Resellers Contributing to the Gentrification of Thrift Stores


In 2022, it’s almost impossible to go on the internet and not see a popular YouTuber or Tik Toker posting a “thrift haul,” where they’re rummaging through a huge stack of clothes bought at a second hand store, such as Goodwill, for low thrift prices.

Thrift shopping, more commonly known as “thrifting”, has grown tremendously in popularity due to its sustainability and “vintage” look. Society has gone from being embarrassed to be caught in a thrift store, to posting hauls of what they got on social media platforms. Even I have fallen subject to thrifting with friends on the weekends at my local Goodwill or thrift shop.

Although most people who shop at thrift stores are buying for themselves, thrifting to resell has also grown in popularity.

 Resellers are people who shop at thrift stores and purchase as many desirable pieces they can for the low thrift store prices. Then, post these items on platforms for reselling such as Depop with marked up prices almost doubling what they paid for it because they brand the pieces as “retro”, “vintage”, or “y2k”. 

While it’s fair that a small service fee would be in place when things are resold, selling items for doubled prices or even hundreds of dollars is simply unreasonable and harmful to people who thrift based on need. 

This purchasing for the purpose of reselling is contributing to the gentrification of thrift stores by making clothes inaccessible to working class people who shop at thrift stores because they can’t afford anything else. 

Thrift store owners are aware of resellers and know that they will pay more for clothes because they make a profit either way, encouraging thrift prices to rise. 

According to Goodwill Valuation Guides more price ranges are put into places rather than a flat price in the stores. The upper end of the range for 2020 is usually three times as much as the 2010 flat base price was. 

Despite common belief, this is not a demand issue. Thrift stores are overflowing with clothes and according to the Goodwill Valuation Guides only about 20 percent of clothes donated to thrift stores are actually sold. 
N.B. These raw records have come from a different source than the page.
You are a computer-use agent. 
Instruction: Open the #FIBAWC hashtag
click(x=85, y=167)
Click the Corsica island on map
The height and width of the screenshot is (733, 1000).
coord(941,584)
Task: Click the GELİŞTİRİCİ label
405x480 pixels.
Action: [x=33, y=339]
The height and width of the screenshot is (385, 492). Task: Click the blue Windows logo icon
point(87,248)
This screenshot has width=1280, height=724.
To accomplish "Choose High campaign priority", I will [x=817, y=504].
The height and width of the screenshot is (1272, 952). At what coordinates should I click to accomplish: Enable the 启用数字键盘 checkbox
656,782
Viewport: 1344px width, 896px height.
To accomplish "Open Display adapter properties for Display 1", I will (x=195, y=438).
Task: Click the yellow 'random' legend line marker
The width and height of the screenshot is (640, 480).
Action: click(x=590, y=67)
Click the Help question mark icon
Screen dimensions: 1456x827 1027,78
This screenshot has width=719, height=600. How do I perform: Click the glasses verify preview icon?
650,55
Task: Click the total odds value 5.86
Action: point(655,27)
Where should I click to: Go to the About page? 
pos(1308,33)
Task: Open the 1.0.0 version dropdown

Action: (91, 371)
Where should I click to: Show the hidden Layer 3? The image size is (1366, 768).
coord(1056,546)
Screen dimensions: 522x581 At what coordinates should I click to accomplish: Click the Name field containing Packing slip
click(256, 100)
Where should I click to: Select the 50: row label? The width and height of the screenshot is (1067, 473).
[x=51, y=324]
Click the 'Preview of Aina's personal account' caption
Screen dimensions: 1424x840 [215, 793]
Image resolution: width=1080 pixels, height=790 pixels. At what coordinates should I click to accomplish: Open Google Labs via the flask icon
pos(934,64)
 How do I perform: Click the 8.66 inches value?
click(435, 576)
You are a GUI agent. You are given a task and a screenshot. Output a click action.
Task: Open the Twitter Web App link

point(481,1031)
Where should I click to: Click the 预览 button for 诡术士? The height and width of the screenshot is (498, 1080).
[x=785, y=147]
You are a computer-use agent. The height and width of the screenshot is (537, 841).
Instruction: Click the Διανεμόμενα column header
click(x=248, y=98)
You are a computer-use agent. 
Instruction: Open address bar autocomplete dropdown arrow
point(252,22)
The issue here is that Goodwill corporations are aware of resellers and how much thrifted clothes can go for on reselling platforms. Due to this, corporations will take advantage of this opportunity and try to maximize their profits, therefore prices are marked up knowing that resellers will pay these prices, yet the working class is left in the dust. 

This is how thrift shopping is becoming inaccessible to the working class, people that thrift based on need. And it’s not only resellers that contribute to thrift-based problems.

 All of these “massive thrift hauls” clickbait on Youtube and Tik Tok by your favorite creators promote overconsumption not just at thrift stores but in shopping in general where there’s not a huge surplus of clothes to go around. Not to mention the harmful effects that overconsumption has on the environment. 

Although these things are problems, I’m not entirely blaming the gentrification of thrift stores on resellers. The corporate greed of Goodwill companies is what is really taking the action of raising the prices.

 In my opinion, there needs to be a real reality check for thrift stores. They need to remember what thrift stores are actually put in place for, providing affordable clothing to the working class, not maximizing profits off of teenagers reselling their “vintage” clothes. 

Also, seeing that according to Comparibily statistics the most compensated executive of Goodwill makes around 652 thousand dollars a year, they don’t need to be up charging in thrift stores.

So, while there’s enough clothes to go around at thrift stores for lower class people and teens participating in thrifting, it’s important that we remember what thrift stores were originally established for- helping the working class provide for themselves and their families.